:: DATA FOR REVIEW

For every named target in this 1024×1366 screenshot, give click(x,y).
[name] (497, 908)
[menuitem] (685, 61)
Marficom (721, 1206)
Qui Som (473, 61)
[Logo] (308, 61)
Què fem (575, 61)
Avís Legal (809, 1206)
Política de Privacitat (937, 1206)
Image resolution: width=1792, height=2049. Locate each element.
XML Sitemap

::::
:: DATA FOR REVIEW

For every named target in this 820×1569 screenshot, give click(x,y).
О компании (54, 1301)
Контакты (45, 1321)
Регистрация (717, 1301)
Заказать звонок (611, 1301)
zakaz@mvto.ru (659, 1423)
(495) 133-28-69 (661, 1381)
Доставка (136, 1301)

::::
:: DATA FOR REVIEW

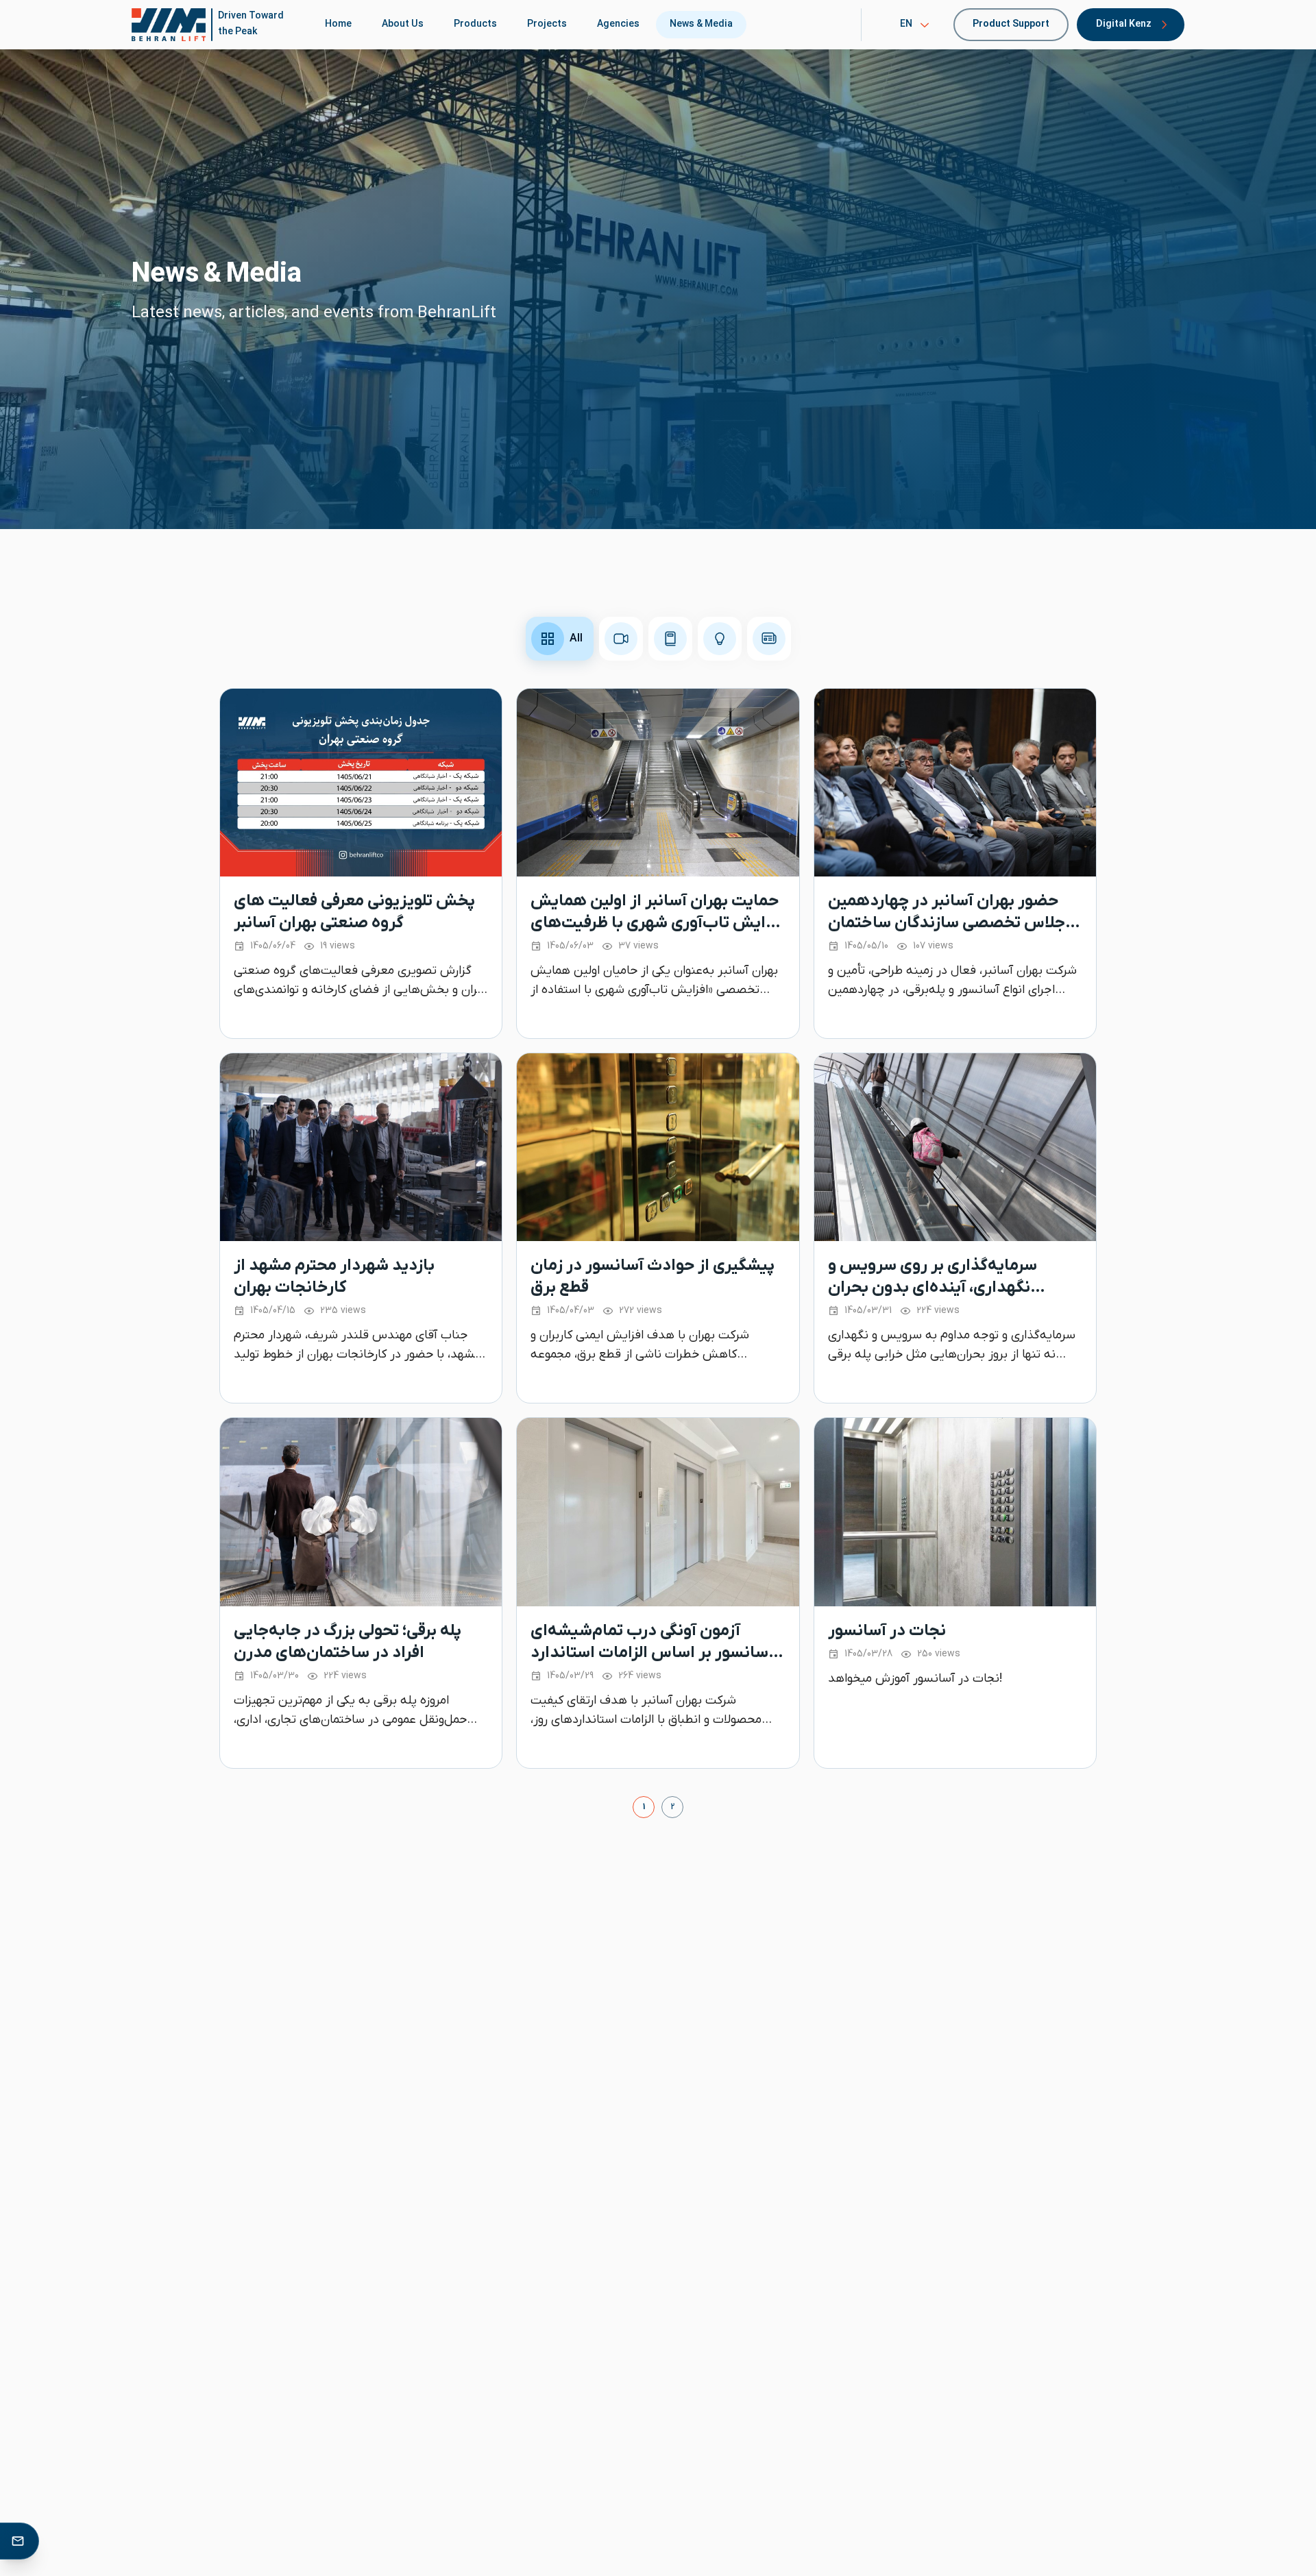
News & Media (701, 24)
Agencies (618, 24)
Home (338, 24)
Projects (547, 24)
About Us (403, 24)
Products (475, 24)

::::

## TASK PROMPT
Keep both end lines and retype everything in the records above from the line containing "О компании (54, 1301)" through the line containing "Доставка (136, 1301)", exactly, with nothing else.

## EXPECTED OUTPUT
О компании (54, 1301)
Контакты (45, 1321)
Регистрация (717, 1301)
Заказать звонок (611, 1301)
zakaz@mvto.ru (659, 1423)
(495) 133-28-69 (661, 1381)
Доставка (136, 1301)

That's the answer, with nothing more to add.